A 6.6 diameter horizontal pipe gradually narrows to 3.6 . When water flows through this pipe at a certain rate, the gauge pressure in these two sections is 30.0 and 26.0 , respectively. What is the volume rate of flow? Answer in m^3/s
12
To find the volume rate of flow of water through the pipe, we can make use of Bernoulli's equation which relates the pressure, height, and velocity of a fluid flowing in a pipe.
Bernoulli's equation is given by:
P1 + 1/2 ρv1^2 + ρgh1 = P2 + 1/2 ρv2^2 + ρgh2
Where:
P1 and P2 are the gauge pressures at points 1 and 2 respectively,
ρ is the density of water,
v1 and v2 are the velocities at points 1 and 2 respectively,
g is the acceleration due to gravity,
h1 and h2 are the heights at points 1 and 2 respectively.
In this case, the two points are the sections where the pipe diameter narrows.
Since the pipe is horizontal, the height difference (h1-h2) can be assumed to be negligible. Therefore, the equation can be simplified to:
P1 + 1/2 ρv1^2 = P2 + 1/2 ρv2^2
Substituting the given values:
P1 = 30.0 psi (converted to Pa) = 206842 Pa
P2 = 26.0 psi (converted to Pa) = 179231 Pa
ρ = density of water = 1000 kg/m^3
Now, let's find the velocities v1 and v2.
To find the velocity at a given point, we can use the equation:
v = Q/A
Where:
Q is the volume rate of flow,
A is the cross-sectional area of the pipe.

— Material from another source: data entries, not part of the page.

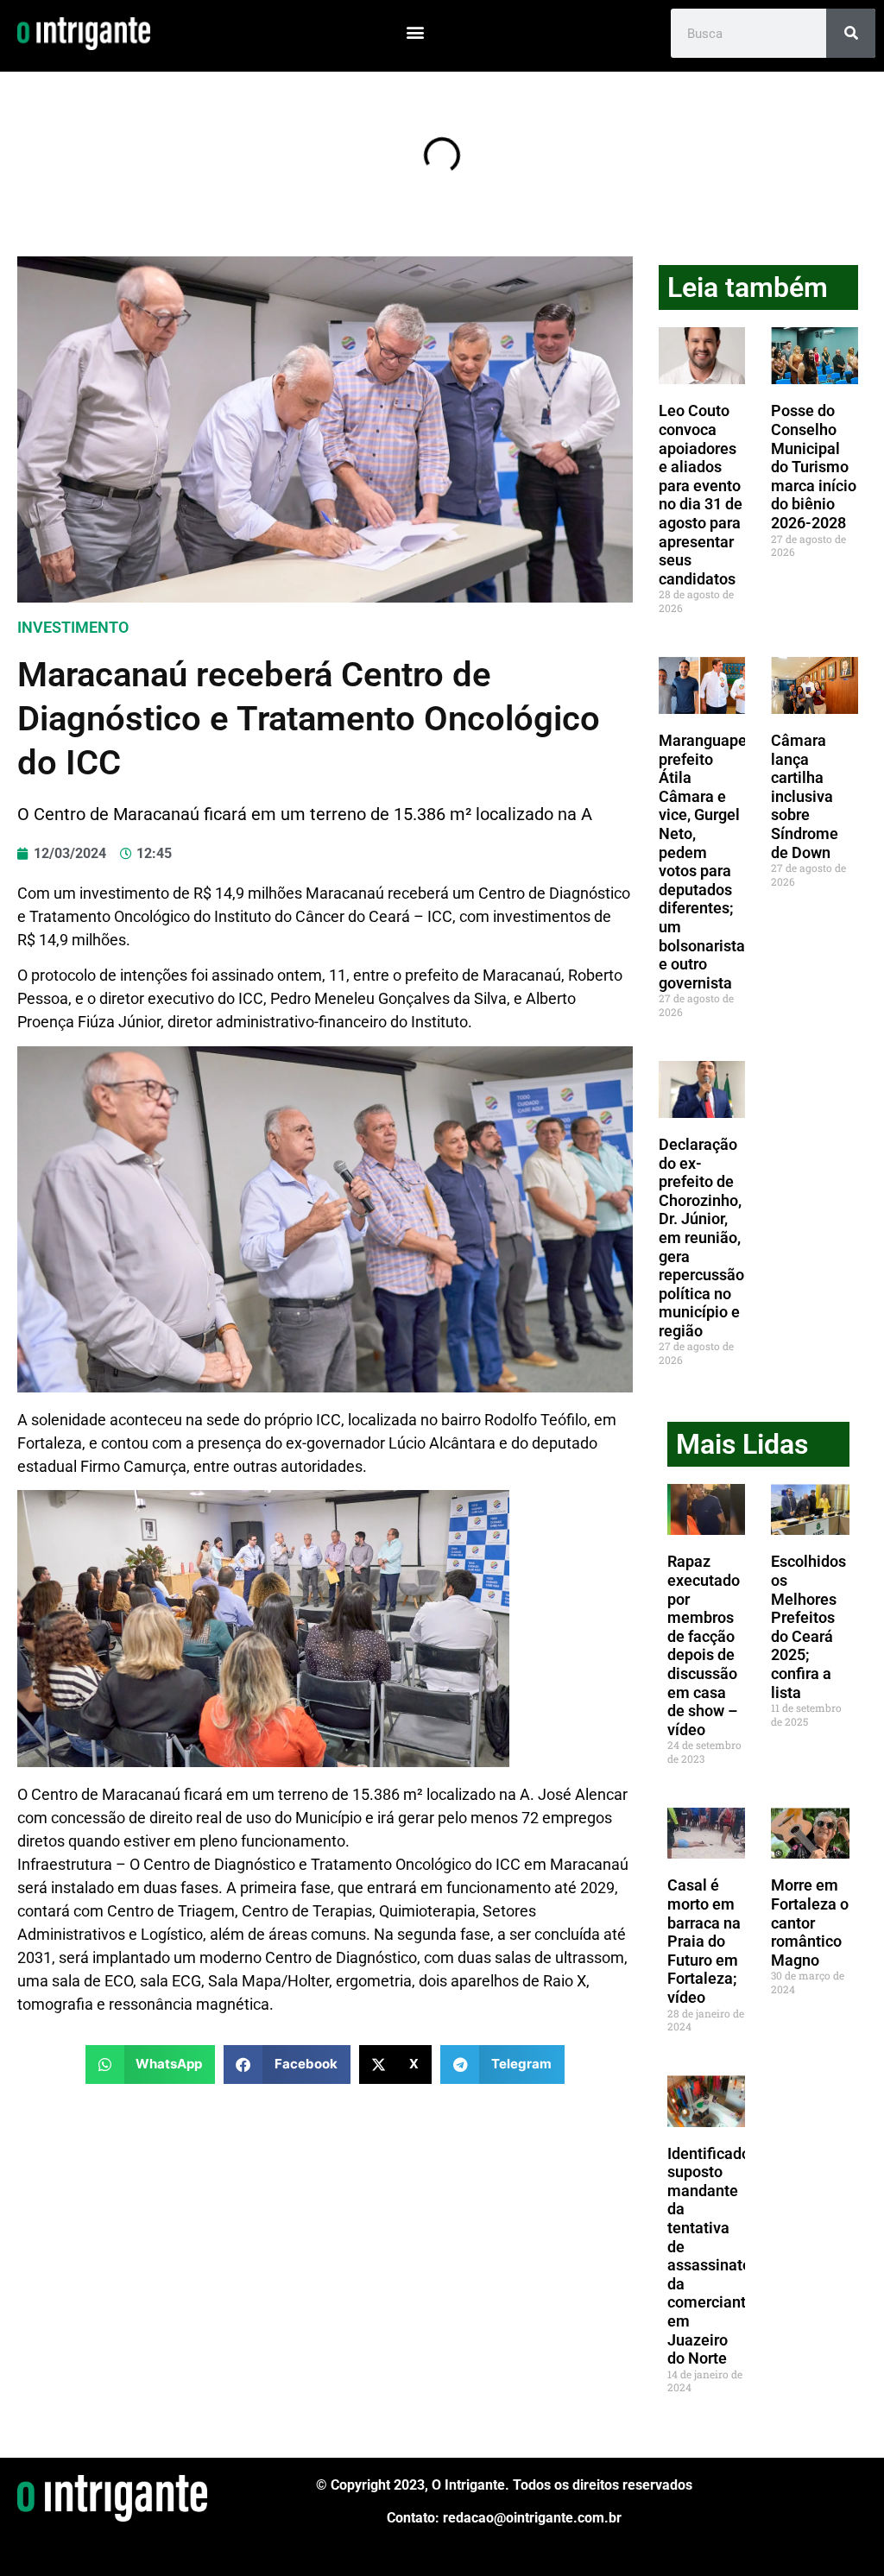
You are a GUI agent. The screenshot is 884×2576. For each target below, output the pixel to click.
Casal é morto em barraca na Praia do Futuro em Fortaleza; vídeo (704, 1941)
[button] (415, 31)
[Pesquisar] (850, 33)
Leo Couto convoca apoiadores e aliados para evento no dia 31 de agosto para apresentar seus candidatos (700, 494)
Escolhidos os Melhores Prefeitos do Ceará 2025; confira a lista (808, 1626)
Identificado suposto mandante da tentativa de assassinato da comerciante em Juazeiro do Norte (711, 2256)
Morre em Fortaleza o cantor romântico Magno (810, 1922)
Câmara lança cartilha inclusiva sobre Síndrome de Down (804, 796)
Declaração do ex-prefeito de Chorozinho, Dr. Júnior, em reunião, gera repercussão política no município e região (701, 1237)
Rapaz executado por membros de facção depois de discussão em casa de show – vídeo (703, 1645)
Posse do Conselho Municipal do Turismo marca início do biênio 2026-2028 (813, 466)
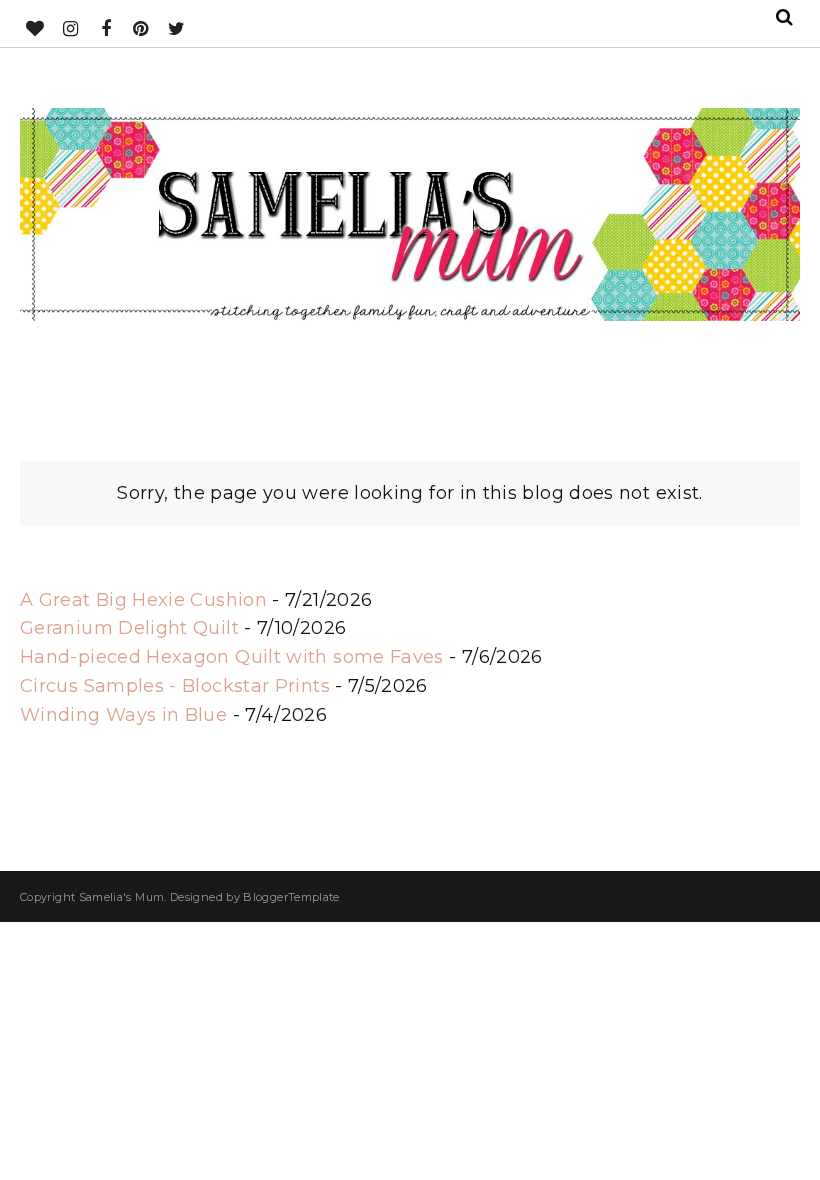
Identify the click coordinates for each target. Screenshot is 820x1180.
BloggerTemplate (291, 897)
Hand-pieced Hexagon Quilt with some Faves (232, 657)
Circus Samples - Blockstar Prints (175, 686)
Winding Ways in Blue (123, 715)
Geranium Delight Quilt (129, 628)
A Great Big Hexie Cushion (143, 600)
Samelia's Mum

The area can be found using the formula for the area of a circle:
A = π * r^2
Given:
diameter of the larger section = 6.6 m
radius of the larger section = 6.6/2 = 3.3 m
diameter of the narrower section = 3.6 m
radius of the narrower section = 3.6/2 = 1.8 m
We can determine the velocity at each section by dividing the volume rate of flow by the cross-sectional area.
Let's calculate the velocities:
v1 = Q/A1
v2 = Q/A2
Where A1 is the cross-sectional area of the larger section and A2 is the cross-sectional area of the narrower section.
A1 = π * (3.3)^2
A2 = π * (1.8)^2
Now, we can rewrite Bernoulli's equation as:
P1 + 1/2 ρ(v1^2) = P2 + 1/2 ρ(v2^2)
Simplifying further:
(v1^2 - v2^2)/2 = (P2 - P1)/ρ
Substituting the known values:
(v1^2 - v2^2)/2 = (179231 - 206842)/1000
Now, solve for v1^2 - v2^2, which represents the squared difference in velocities.
v1^2 - v2^2 = ((179231 - 206842)/1000) * 2
Finally, find the volume rate of flow Q:
Q = v1 * A1
Substituting v1 = √((v1^2 - v2^2) + v2^2) and A1 = π * (3.3)^2, we get:
Q = √((v1^2 - v2^2) + v2^2) * π * (3.3)^2
Simplifying and substituting the values of v1^2 - v2^2:
Q = √(((((179231 - 206842)/1000) * 2) + v2^2)) * π * (3.3)^2
Calculate the value of Q to find the volume rate of flow through the pipe in m^3/s.